An early study pre-TMA methodology assessed IGFBP-3 presence in human PCa in a small number of specimens using standard immunohistochemical (IHC) techniques. Additionally, 24 patients with a preoperative diagnosis of clinically localized prostate adenocarcinoma with 5-year follow-up information were compared with nine normal prostates from organ donors or from patients undergoing cystoprostatectomy. Malignant transformation of prostatic epithelium was associated with a significant decrease in the amount of immunoreactive IGFBP-3; however, this parameter did not correlate with Gleason grade of the tumor or with patient outcome [15]. The presence/absence of predominantly nuclear IGFBP-3, however, was not mentioned in this paper which was also limited by its small sample size.

Similar IHC techniques were used in another study of 42 patients who underwent neoadjuvant hormonal therapy (NHT) and RP [30]. Pre-NHT and post-NHT specimens were examined for expression of IGFBP-3 and apoptosis.
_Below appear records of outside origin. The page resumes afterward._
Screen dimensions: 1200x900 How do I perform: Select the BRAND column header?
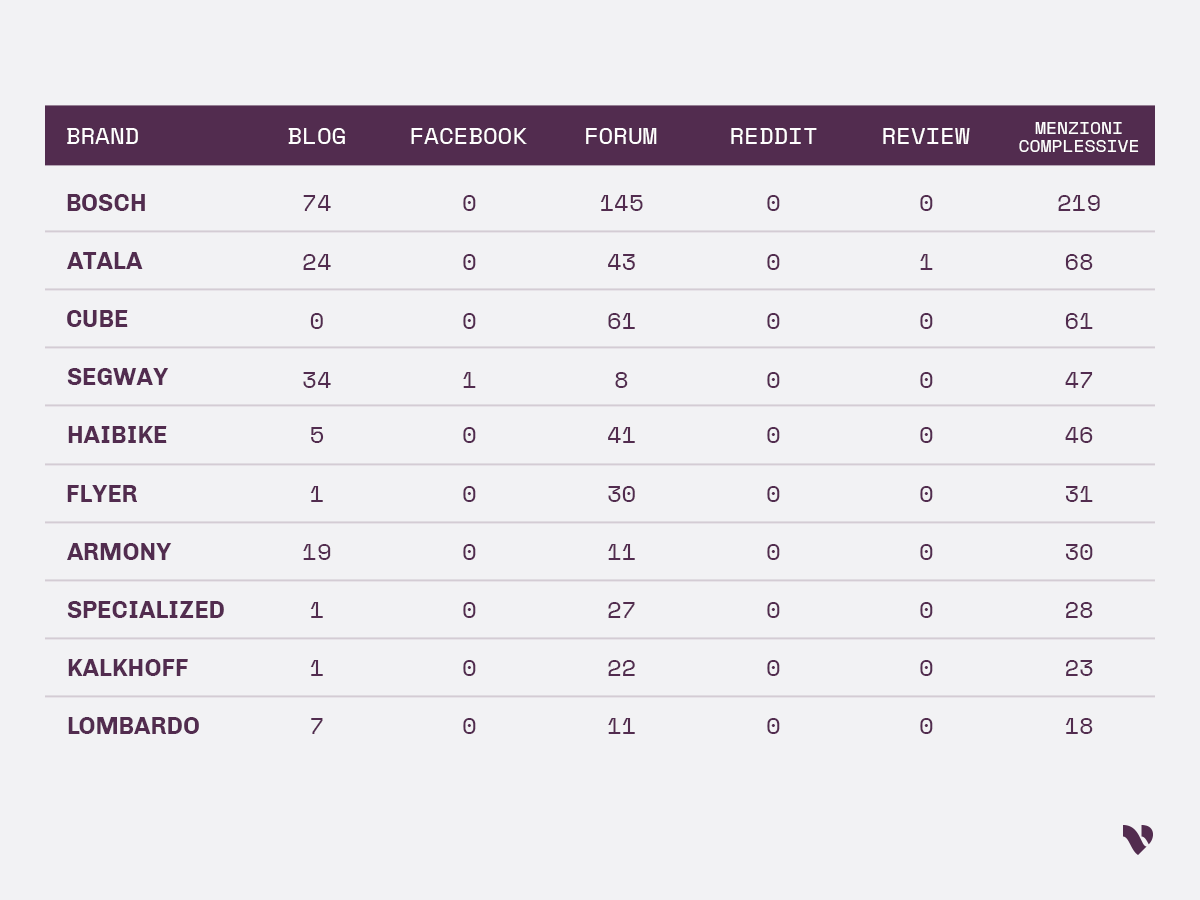103,137
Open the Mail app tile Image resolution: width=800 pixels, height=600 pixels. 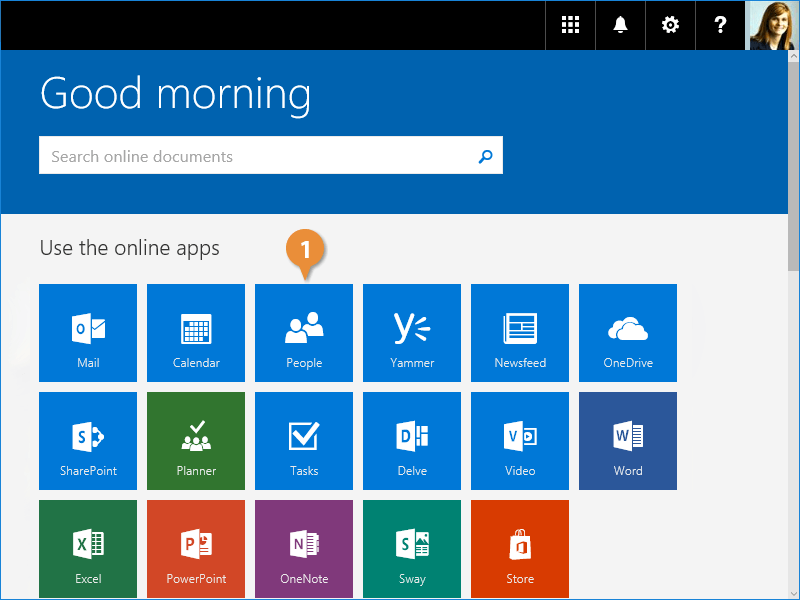coord(88,333)
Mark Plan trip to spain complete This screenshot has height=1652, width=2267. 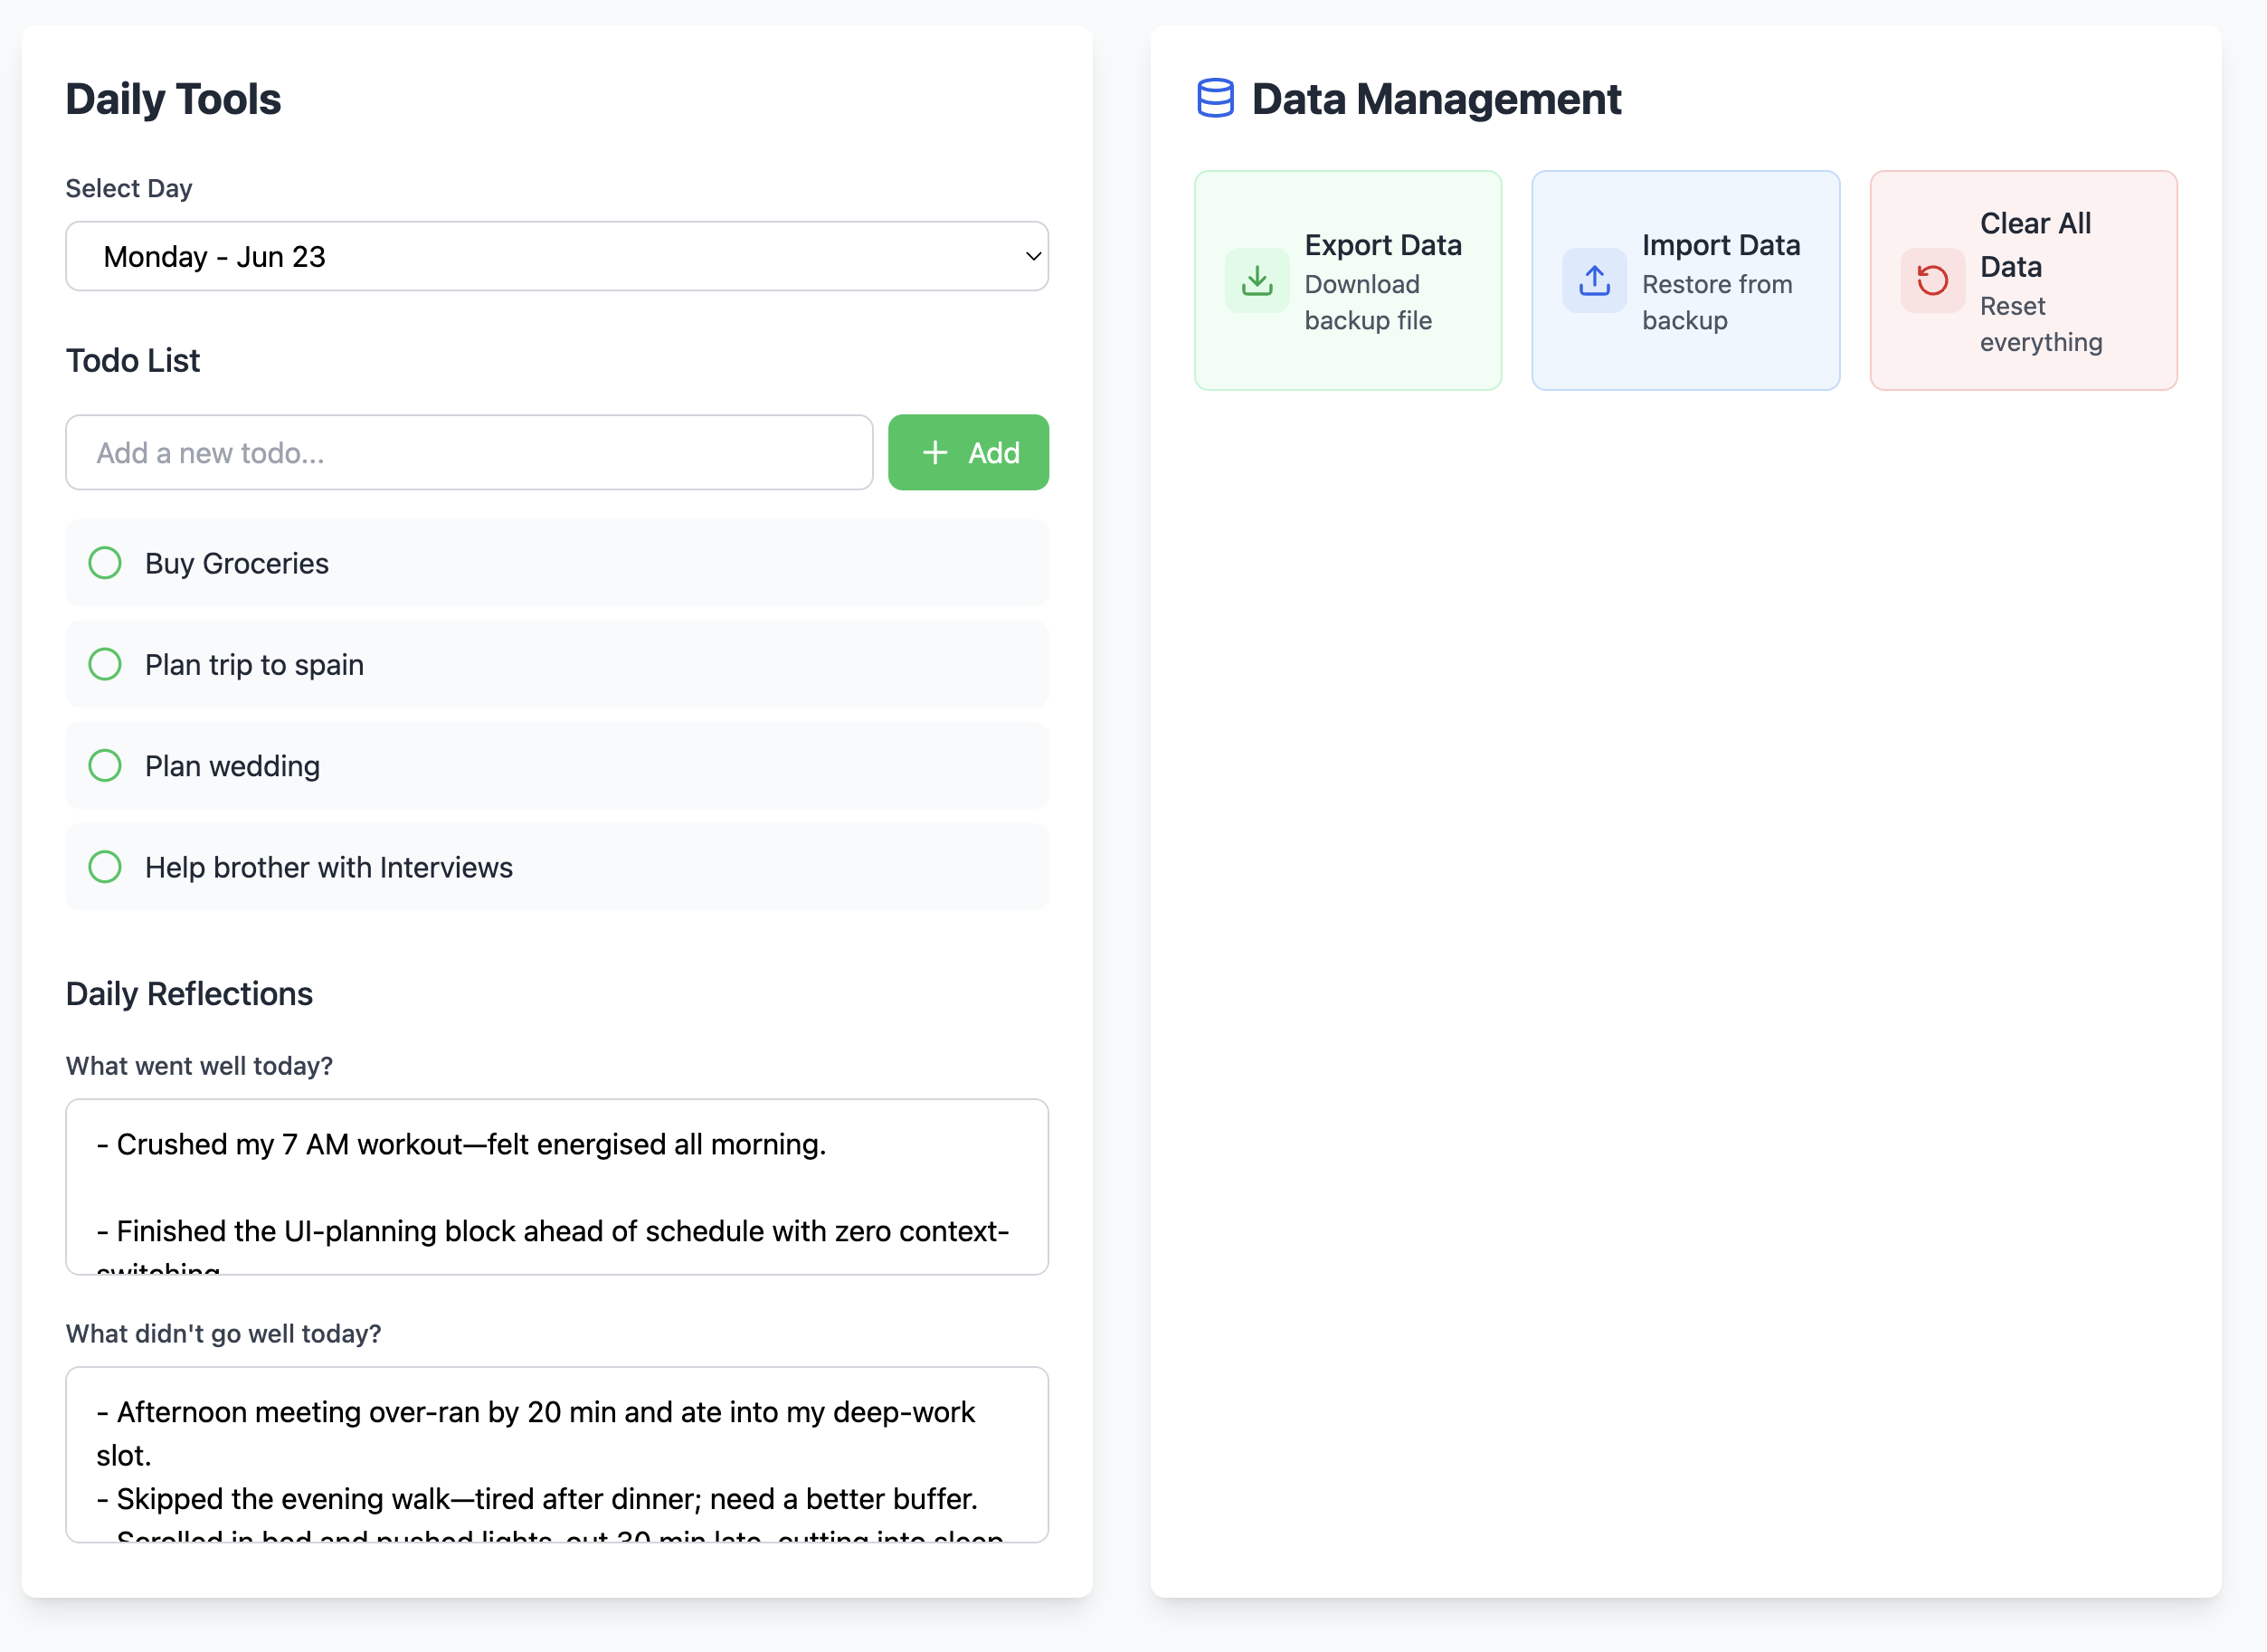point(105,664)
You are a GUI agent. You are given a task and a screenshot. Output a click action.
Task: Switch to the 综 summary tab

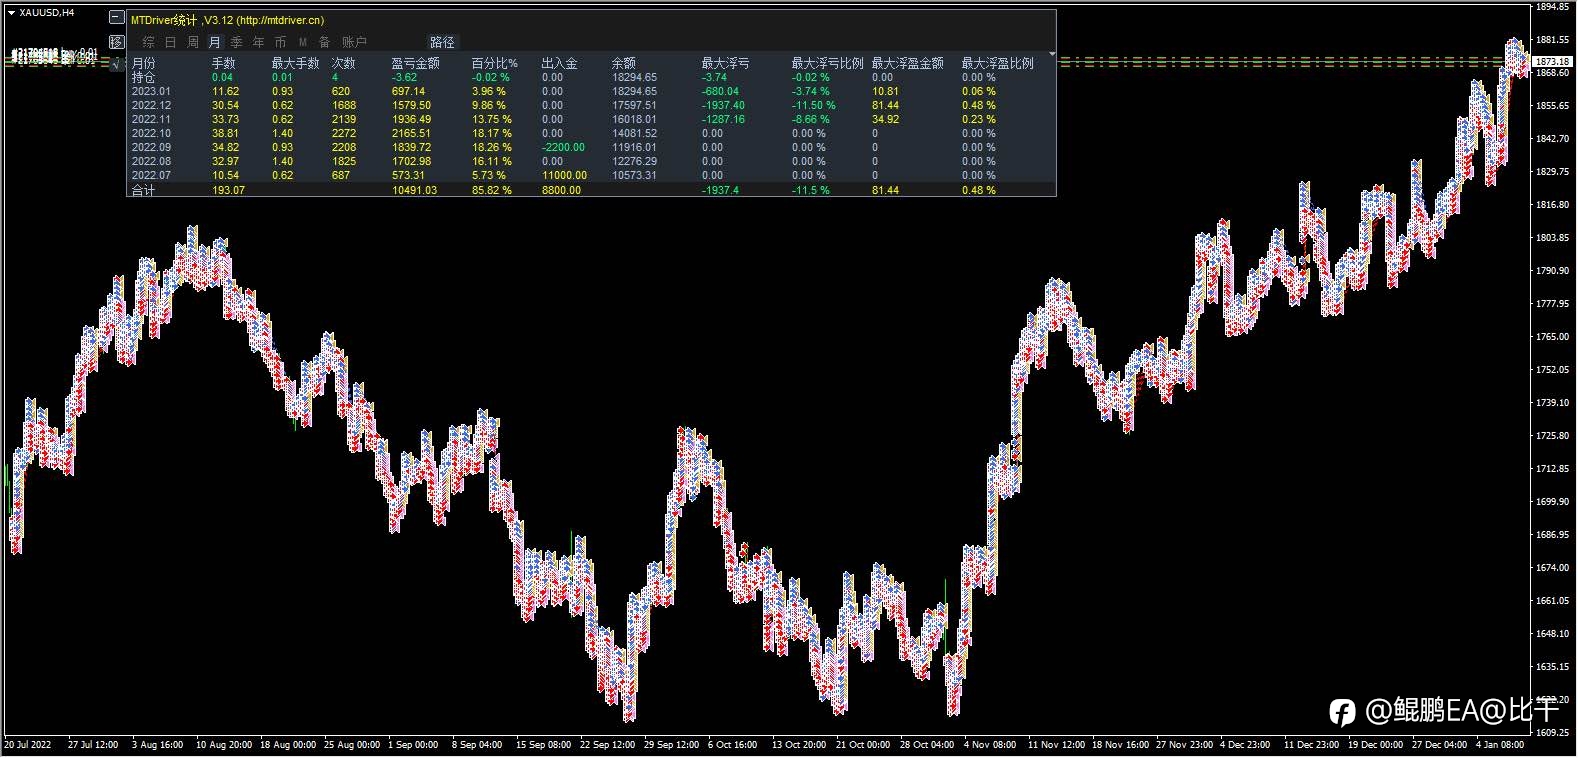click(148, 42)
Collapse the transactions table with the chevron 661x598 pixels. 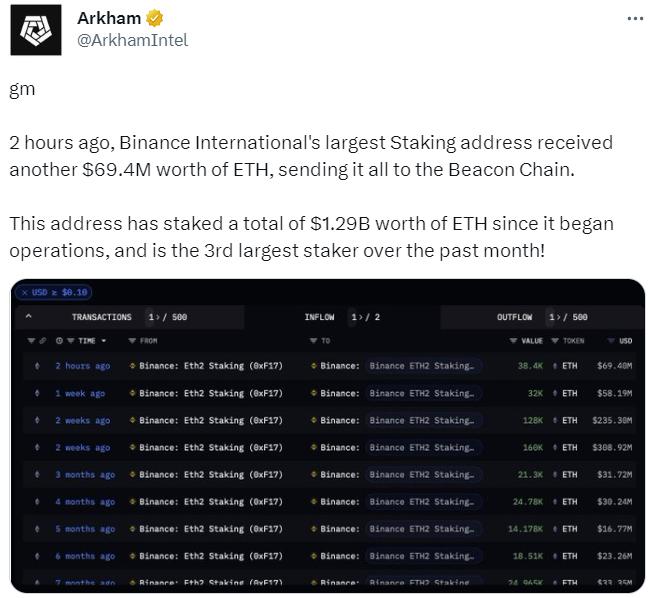click(x=29, y=317)
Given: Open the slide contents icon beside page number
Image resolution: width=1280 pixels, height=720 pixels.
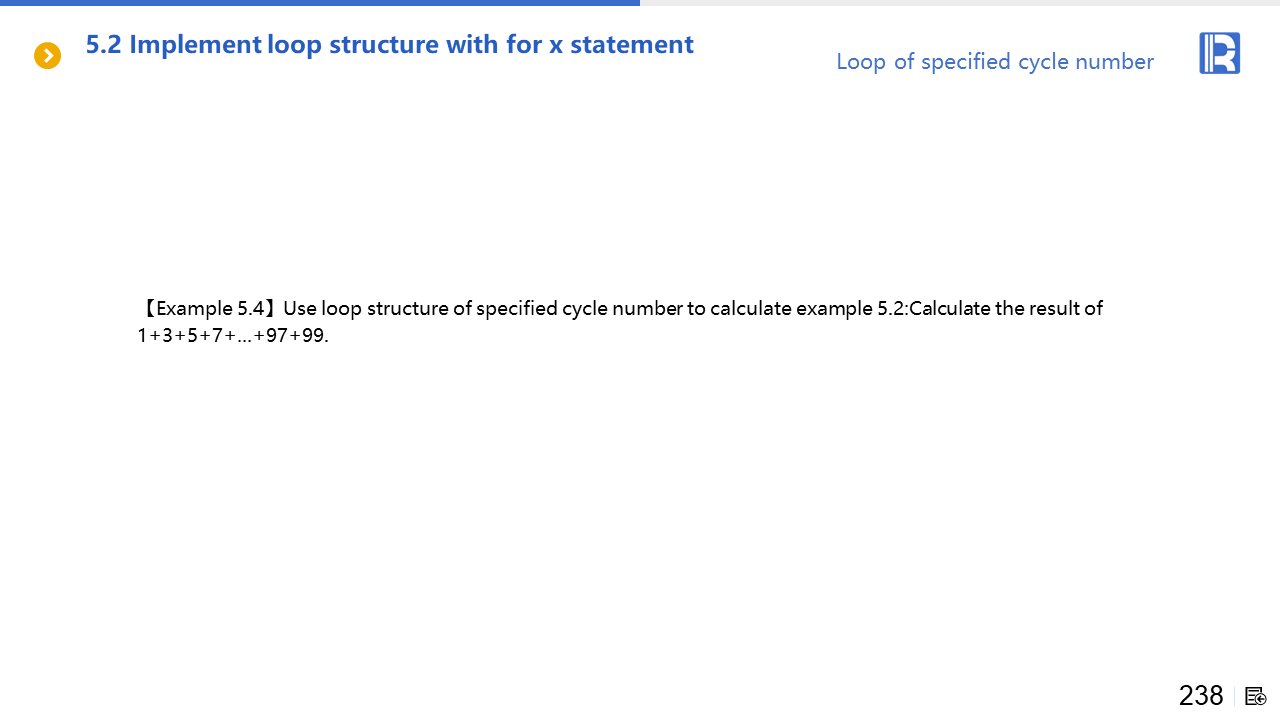Looking at the screenshot, I should [1256, 696].
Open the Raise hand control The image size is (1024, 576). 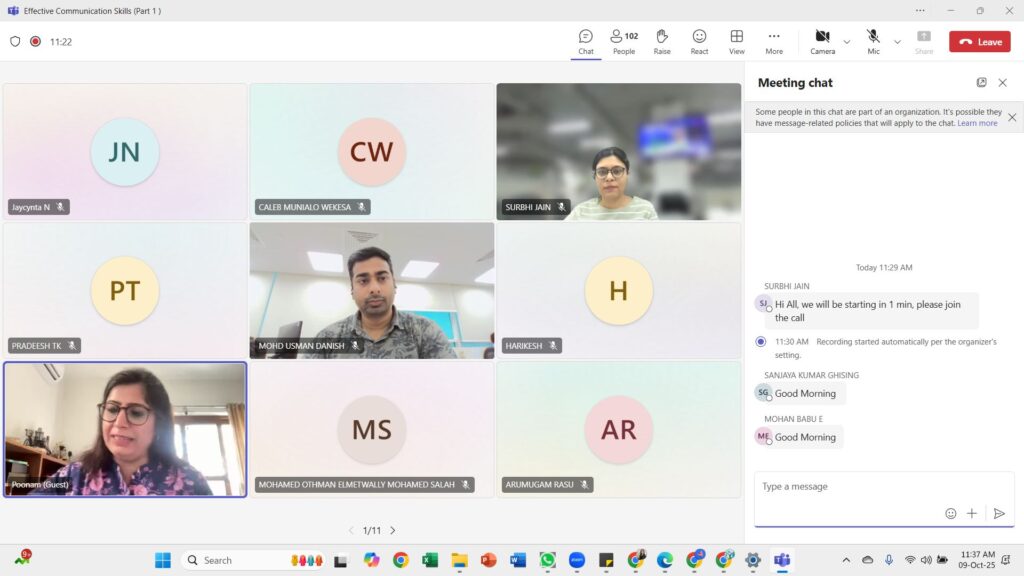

Examination of the representative IHC figure reveals that NHT resulted in a significant increase in IGFBP-3 expression in both nuclear and cytoplasmic compartments. This increase in expression correlated with the induction of apoptosis. Patients with high IGFBP-3 expression in the post-NHT specimens had a good prognosis. In these specimens, presumably IGFBP-3 was able to exit the nucleus to induce apoptosis.

Our clinical dataset lacks post-surgical treatment information so that IGFBP-3 expression levels or subcellular localization cannot be linked to future radiotherapy or drug response. Therefore, our study does not directly implicate IGFBP-3 expression levels and sensitivity to subsequent treatment in our cohort and future studies would benefit from inclusion of this variable. In addition, all of the surgical materials are derived from primary prostatectomies. Additional validation studies in patients with hormone refractory recurrence and distant metastases may shed light on IGFBP-3 expression and subcellular localization in these advanced patient groups.

Prostate cancer remains a disease with heterogeneous outcomes, encompassing a wide spectrum of patients from indolent cancer that may not require treatment to patients with highly aggressive cancers for whom treatment is ineffective. Therefore, informative biomarkers are urgently needed to guide both patient surveillance and clinical intervention. This study reports for the first time that the high nuclear expression of IGFBP-3 in primary human prostate cancers is associated with poor outcomes, in both all patients combined, and also for the subset of prostate cancer patients having only low-grade disease. Our study, therefore, identifies nuclear localization of IGFBP-3 (a surrogate of intrinsic pathway activation) as a potential new prognostic marker in PCa and identifies a potential “escape mechanism” (nuclear sequestration) for cancer cell progression. While the value of circulating IGFBP-3 levels remain controversial as a predictive factor for prostate cancer, our study establishes intratumoral IGFBP-3 expression, and specifically subcellular localization, as an important predictive factor for prostate cancer recurrence. As additional controversies exist over the ideal treatment algorithm for low-grade PCa, nuclear sequestration of IGFBP-3 may emerge as a prognostic tool to aid in selecting individual patients for early intervention of PCa.